We don’t live in a perfect world though so because I have to get up at an ungodly (5:30am) hour to get ready for work tomorrow and every minute of sleep is worth more to me than my first born child (that I don’t have yet), I juice the day before sometimes. Sssshh!! Don’t tell the juice gods. But do tell about this awesome recipe when you try it. Go with organic veggies and fruits whenever possible but if you had to pick only two (heehee!) go with the celery and apples. They are always at the top of the naughty list for being super high in pesticides.

  • 4-5 organic carrots
  • 2 organic fuji apples
  • 8-10 organic celery stalks
  • 1/2 an organic lemon

~Juice, enjoy and store only if you have to!~

PS: Fill your container all the way to the top with your juice if you’ll be storing it to minimize the amount of air and therefore oxidation of your juice.

Juice Recipe #19: Green Juice aka My Sunday Snack

Here’s a new green juice recipe I made this weekend that I absolutely enjoyed and wasn’t too ‘green’ tasting. While I can usually tolerate the greenest of juices I realize many can’t, especially those new to juicing. So in an effort to convert as many people to my green-juice-loving cult I am making an effort to create veggie and fruit recipes that are light, tasty and refreshing. This recipe fits that bill to a T!
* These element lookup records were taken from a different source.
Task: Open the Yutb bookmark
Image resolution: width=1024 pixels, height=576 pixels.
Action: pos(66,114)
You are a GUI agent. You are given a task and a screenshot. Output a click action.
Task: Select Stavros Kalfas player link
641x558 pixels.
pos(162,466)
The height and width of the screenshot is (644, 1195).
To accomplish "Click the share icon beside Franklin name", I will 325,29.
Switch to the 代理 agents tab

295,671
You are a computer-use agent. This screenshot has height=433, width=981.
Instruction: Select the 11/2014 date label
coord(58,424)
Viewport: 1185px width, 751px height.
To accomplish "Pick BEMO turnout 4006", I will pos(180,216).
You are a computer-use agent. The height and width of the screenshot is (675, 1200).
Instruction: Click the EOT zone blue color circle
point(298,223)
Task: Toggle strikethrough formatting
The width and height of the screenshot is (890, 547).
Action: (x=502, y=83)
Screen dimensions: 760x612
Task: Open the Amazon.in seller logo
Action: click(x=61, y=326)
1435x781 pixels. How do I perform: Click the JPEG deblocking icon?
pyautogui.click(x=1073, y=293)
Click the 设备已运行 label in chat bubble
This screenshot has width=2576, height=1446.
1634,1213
  • 2-3 really large handfuls of romaine lettuce
  • 1 green apple
  • 1 large head of broccoli
  • 1/2 lemon

This should make somewhere between 14-16 ounces. I’ll definitely be making this recipe over and over again.

~Juice and Enjoy!~

PS: I called it my Sunday snack because I drank it this afternoon/evening while trying to figure out what to make for dinner. It filled me up and kept me thinking straight so I could make a healthy choice. Yay Juice!